“There are no words to convey my shock and sadness regarding the tragic accident that took the life of Halyna Hutchins, a wife, mother and deeply admired colleague of ours,” Alec wrote on Twitter.
“I’m fully cooperating with the police investigation to address how this tragedy occurred and I am in touch with her husband, offering my support to him and his family. My heart is broken for her husband, their son, and all who knew and loved Halyna.”
As a smaller budget tier 1 movie, they probably didn’t have any more than one prop person on set. They apparently had safety meetings but the important lessons were clearly not absorbed.
But yet a lot of common sense would have saved the day. Anyone who has had firearms training understands that it is the direct responsibility of the person handling the gun to act as if it was loaded. This includes opening the action, checking the chamber and the magazine, examining the ammo and ensuring it is all blanks and finally, checking the safety to make sure it is not in firing configuration.
The first rule at the range is if someone hands you a firearm and says it’s unloaded, assume it’s loaded. And then to verify that for yourself. The safety rules are there for a reason: to protect lives. This responsibility cannot be fully outsourced to the prop master.
Alec, despite being an avid anti gun activist, is apparently ok with doing movies with guns. That is fine even if it’s a double standard as he is inadvertently promoting guns in his movies. However, if he is so passionate about this issue, when actually handling guns on set, he should have gone through the safety process I outlined above. At best, he was negligent.
Now, why was there a loaded gun on set? On set, things can get complicated. If a bullet is lodged part of the way down the barrel from a dummy round that had its powder removed but someone pulled the trigger on it, a blank will still fire that dislodged bullet later. Alec would probably not see anything wrong upon ordinary inspection, giving him benefit of the doubt. It is the responsibility of the prop master however to look down the whole barrel to ensure it’s clear or shine a light down the front to know where all the rounds came from. However this is such a rare scenario, maybe a one in a billion odds. In an ideal world, Alec should be watching the prop master do all this, along with the director and the unit production manager. In smaller and cheaper shoots, and especially rushed ones, they always cut corners when it comes to crew and safety.
Aside from the famous Brandon Lee “Crow” incident, this has also happened to an actor, Jon-Erik Hexum, in the 80’s. He had a prop gun and jokingly put the gun to his head. The charge in the prop gun was enough to cause brain death.
If you don’t know much about guns, the words “blanks” and “prop guns” create a false sense of security. There must be training around understanding this and the training must be absorbed, especially on set.
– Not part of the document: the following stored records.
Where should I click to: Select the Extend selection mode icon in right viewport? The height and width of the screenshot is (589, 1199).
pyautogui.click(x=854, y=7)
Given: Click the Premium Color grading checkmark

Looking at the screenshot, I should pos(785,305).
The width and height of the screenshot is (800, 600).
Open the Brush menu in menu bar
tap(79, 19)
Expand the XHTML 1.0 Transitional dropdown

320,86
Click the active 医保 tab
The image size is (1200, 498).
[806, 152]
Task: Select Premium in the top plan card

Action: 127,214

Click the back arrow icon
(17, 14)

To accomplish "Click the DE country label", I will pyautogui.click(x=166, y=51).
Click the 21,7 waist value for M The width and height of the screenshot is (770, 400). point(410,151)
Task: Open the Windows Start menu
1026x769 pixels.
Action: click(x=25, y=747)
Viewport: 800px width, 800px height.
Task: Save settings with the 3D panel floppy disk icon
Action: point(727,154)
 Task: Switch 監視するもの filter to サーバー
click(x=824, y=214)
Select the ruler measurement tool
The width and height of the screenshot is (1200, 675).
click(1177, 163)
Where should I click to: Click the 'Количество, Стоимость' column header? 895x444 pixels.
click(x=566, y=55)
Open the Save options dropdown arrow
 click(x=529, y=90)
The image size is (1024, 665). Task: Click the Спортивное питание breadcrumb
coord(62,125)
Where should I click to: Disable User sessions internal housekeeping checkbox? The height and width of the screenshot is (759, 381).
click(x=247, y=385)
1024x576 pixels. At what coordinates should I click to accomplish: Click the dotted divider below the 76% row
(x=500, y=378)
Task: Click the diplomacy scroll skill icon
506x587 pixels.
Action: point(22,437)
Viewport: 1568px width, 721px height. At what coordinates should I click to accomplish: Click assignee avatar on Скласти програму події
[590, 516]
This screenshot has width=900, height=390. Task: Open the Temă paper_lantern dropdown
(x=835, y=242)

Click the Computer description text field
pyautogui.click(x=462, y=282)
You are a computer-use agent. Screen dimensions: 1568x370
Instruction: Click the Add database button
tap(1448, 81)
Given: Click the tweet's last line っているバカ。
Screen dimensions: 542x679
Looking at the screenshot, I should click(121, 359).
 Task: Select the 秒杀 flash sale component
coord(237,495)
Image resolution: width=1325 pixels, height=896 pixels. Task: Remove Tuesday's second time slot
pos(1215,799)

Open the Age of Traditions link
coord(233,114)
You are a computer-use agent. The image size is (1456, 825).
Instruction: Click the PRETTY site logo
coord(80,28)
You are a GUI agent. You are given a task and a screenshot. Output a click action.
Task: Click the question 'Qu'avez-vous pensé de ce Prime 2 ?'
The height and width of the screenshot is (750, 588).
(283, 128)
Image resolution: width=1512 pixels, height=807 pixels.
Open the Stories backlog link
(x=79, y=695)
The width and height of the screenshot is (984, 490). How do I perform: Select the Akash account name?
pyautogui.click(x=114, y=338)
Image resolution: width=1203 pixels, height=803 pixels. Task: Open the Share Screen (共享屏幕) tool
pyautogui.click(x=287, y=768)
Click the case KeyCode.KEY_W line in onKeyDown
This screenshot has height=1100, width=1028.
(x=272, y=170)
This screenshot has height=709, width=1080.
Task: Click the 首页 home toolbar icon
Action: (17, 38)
Many do not believe Alec had an intent to kill but they also believe that he should be charged with third degree manslaughter for his negligence while handling a firearm in an unsafe manner. The prop master also might have a lot of explaining to do.
When Brandon Lee died on the set of the “Crow” it was during a scene where the script called for Lee to be shot. He and the actor that shot him put their trust in the set safety procedures and Lee perished as a result of those procedures not being met. In this case with Alec, two non-actors were hurt or killed.
You would think Alec Baldwin who has been very outspoken about professionalism and responsibility for firearm related deaths would exercise the same caution while on set himself with a gun. On top of this, he is also a producer so a lot of responsibility was not taken.
I spoke to a friend who is a prop master who has been in the industry for 25 years. He says that the standard procedure is the prop master or armorer would have handed the loaded gun to Alec and said “it’s live and loaded”. He says “And typically if it was a shot, they would shoot with blanks. You would have to be really close for the blanks to kill. Now we know it’s a slug. In a Western, an old fashioned revolver would have been used. Firearm safety 101. You always treat it as loaded and don’t point it at anyone. Someone put a live round in there.”
Even blanks require safety. Actor Jon-Erik Hexum died on set from a blank as stated earlier. The only thing that is supposed to “come out” with blanks is gas pressure but the reality is there’s also wax wad, and a little powder for effect. Despite no actual bullet, it could still be fatal in close range due to pressure of the gunpowder discharge from the barrel of the gun. This ends up being an explosion that generates a huge amount of force in a small concentrated area.